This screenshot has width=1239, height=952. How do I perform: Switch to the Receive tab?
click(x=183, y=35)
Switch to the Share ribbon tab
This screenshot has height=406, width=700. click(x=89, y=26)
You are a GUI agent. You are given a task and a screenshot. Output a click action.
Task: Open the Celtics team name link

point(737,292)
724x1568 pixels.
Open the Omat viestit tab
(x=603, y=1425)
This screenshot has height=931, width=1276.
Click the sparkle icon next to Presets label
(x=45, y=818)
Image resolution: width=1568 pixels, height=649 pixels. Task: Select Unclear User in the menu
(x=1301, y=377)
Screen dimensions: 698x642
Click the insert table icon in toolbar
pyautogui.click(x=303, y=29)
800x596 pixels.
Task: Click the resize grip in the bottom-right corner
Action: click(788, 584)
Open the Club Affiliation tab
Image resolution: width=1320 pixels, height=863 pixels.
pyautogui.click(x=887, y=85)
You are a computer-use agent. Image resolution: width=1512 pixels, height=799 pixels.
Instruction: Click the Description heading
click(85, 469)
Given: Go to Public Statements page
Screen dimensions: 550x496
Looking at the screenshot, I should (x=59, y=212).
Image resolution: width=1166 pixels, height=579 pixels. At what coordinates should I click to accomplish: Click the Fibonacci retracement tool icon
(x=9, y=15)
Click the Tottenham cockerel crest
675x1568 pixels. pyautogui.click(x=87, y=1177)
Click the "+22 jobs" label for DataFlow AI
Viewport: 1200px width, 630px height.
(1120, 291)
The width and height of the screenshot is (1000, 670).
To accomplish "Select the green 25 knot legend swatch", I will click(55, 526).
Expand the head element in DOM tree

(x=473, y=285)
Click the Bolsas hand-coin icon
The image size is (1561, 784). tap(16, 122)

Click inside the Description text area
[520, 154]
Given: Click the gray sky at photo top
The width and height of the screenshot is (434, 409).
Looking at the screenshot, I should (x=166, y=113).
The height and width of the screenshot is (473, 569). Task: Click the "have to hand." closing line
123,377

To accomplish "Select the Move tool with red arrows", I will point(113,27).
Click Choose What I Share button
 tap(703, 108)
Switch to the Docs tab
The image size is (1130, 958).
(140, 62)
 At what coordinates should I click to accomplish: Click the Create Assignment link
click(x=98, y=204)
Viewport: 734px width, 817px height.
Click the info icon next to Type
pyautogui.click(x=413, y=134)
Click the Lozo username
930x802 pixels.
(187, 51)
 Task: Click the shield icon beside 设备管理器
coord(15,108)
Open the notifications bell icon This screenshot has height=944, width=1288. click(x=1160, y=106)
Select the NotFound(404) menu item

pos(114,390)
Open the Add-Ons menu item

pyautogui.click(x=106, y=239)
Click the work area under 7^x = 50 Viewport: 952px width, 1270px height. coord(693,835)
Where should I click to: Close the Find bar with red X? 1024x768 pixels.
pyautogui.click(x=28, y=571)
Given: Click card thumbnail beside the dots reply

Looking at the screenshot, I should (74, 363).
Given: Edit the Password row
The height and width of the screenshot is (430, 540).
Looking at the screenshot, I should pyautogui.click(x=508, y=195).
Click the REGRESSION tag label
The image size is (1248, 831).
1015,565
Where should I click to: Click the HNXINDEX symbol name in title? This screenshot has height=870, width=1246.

Try it = Go through the material above line by line and state how many lines contain "will". Give only the number.

Finished exercise = 2